「ふんだんに棘を添えたおとぎ話」マダムのおかしな晩餐会 KinAさんの映画レビュー(感想・評価)
ふんだんに棘を添えたおとぎ話
富豪の屋敷の造形、晩餐会の様子など普段の自分の現実からはかけ離れた描写とカラフルポップな映像表現に目を奪われる。
見た目だけで楽しい絵本のようなタッチなのに、まあ棘の多いこと多いこと…
おとぎ話の要素が散りばめられていて、それを皮肉っているのか大人の世界に昇華させてるのか。
マリアが晩餐会に参加するまでの攻防、晩餐会の席での言動の一つ一つや彼女に惚れ込むデヴィッドのどれもこれもコミカルでハッピーな空気を感じて笑いながら観ていた。
本来仕える側であるメイドが身分を偽ってパーティーに参加して、食べる側である富豪と身分の差のある恋に落ちるはモロに「シンデレラ」。

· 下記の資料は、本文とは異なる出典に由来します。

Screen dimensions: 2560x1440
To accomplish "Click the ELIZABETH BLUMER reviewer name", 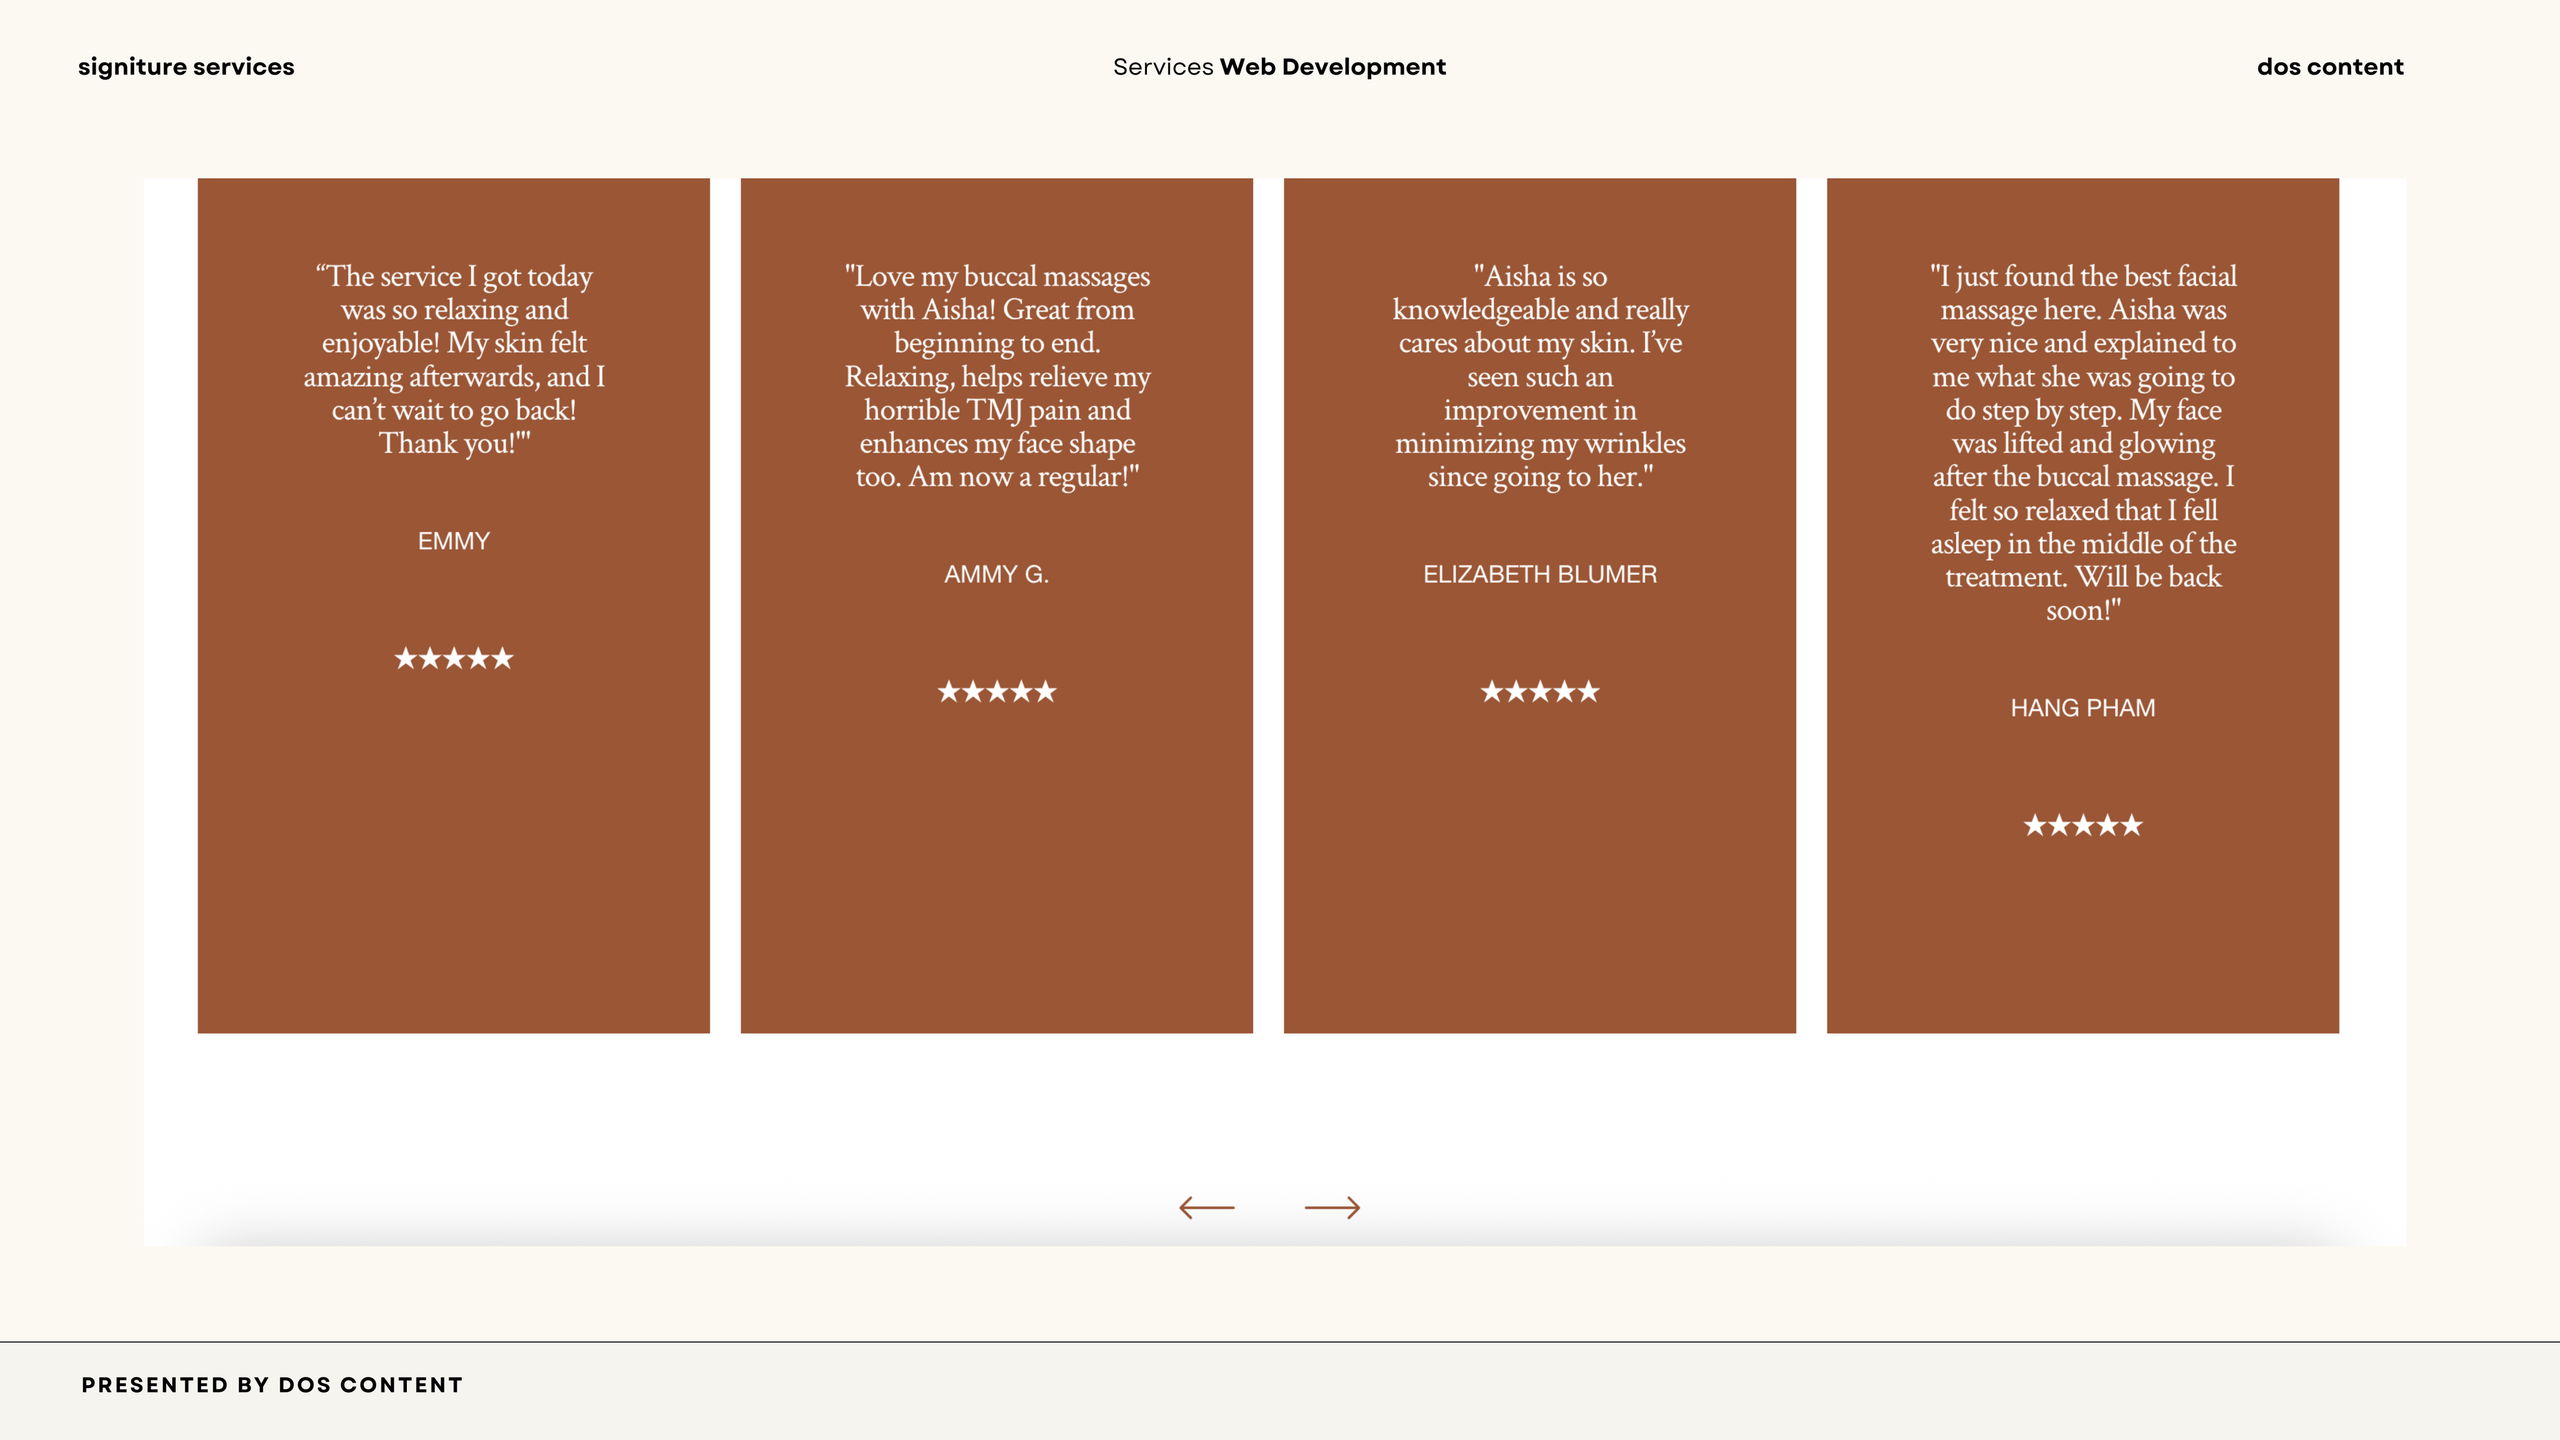I will (1539, 574).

しかしあの王道ストーリー展開にアンの憤りや周囲の人間模様がチクチクと針を刺し、なかなか一筋縄ではいかないのが面白い。
王族とかならまだしも、この現代においてただの富豪と召使の恋に身分相応も何も無いだろうとは思うんだけど、アンの無意識な差別思考は結構キツイものがある。
フィリピーナだからダメ発言とか、おめかししたマリアのを褒めつつ裏では「ブスよね?」と旦那に毒づく始末。
アン自身は「自分はリベラル」「マリアは家族のようなもの」と言っているけど、その見下した目線は隠しきれない。
高慢ちきで自意識が高く、なぜマリアの恋を応援できないんだと腹立って仕方ないんだけど、どうしても彼女を責め立てきれないもどかしさもある。
再婚とはいえ玉の輿の年の差結婚。
旦那とは没交渉で寂しく、友達を招いても見下した存在のマリアに注目が集まって寂しい。
不倫相手の情事に積極的かと思いきや小さく抵抗しているような振りも見られたり、大胆に迫ってみればあっけなく去られたり。
とにかく心の隙間が大きく空いているのが全面に出ていて、その嫉妬の方向も自分に置き換えてみると結構理解できるものもあり同情してしまうことも。
マリアとデヴィッドのきちんと手順を踏んだ恋の進み方が好きで、携帯を胸に挟み少女のように一喜一憂するマリアの姿が可愛くて仕方ない。
デヴィッドの優しい感じも好き。
しかし最後の展開は正直モヤモヤが止まらなかった。結末を観客にゆだねるのは全然良いんだけども。
みんなが好きなハッピーエンドとして解釈して良いんだよね?
デヴィッドがマリアに連絡しなくなり屋敷で顔を合わせたときもシカトしていたのはわざとで、マリアが思い切ってメイドを辞められるように、悲劇からのハッピーエンドへのどんでん返しを演出するための行動なのかな。
アンがマリアの事を彼に話したとき、その内容はうまく聞き取れないようになっていた。
でもあのときアンは持ち前の見下した目線を多く出して話していて、愛する人がこんな人と一緒に過ごしていてはいけないと危機を感じたゆえの一芝居だったのかなと。
ラストのマリアが歩いた先にたくさんのバラを持ったデヴィッドが待っていたらいいな。
なんて考えてひとまず自分のなかでハッピーエンドを作ってみるんだけど正直あまり心は晴れない。
連絡が来ない間、無視された時、マリアはひどく傷ついたと思う。
いくら最後に迎えに来てくれていたとしても、それまでの行動からズタズタになった自尊心の傷は結構深いんじゃないか。
的外れなサプライズをする男のようでどうにもイラついてしまうのは私だけかな…。
アンの意識に改善が見られず、ボブは結局若い美人にベロベロしてて気持ち悪いし。まあアンに関してはこれから色々なことに気付けるような予感が少しはあるけれど。
なんともいえない後味の悪さが残る作品だった。
影で人々をかき回し小説のネタにするスティーブンもちょっと気持ち悪い。
でも何なのあの腹立たしいほどの色気。髪型もファッションもパーフェクト。憎たらしいわ…しかし厄介なことに私はこの男が結構好きなんだよなあ。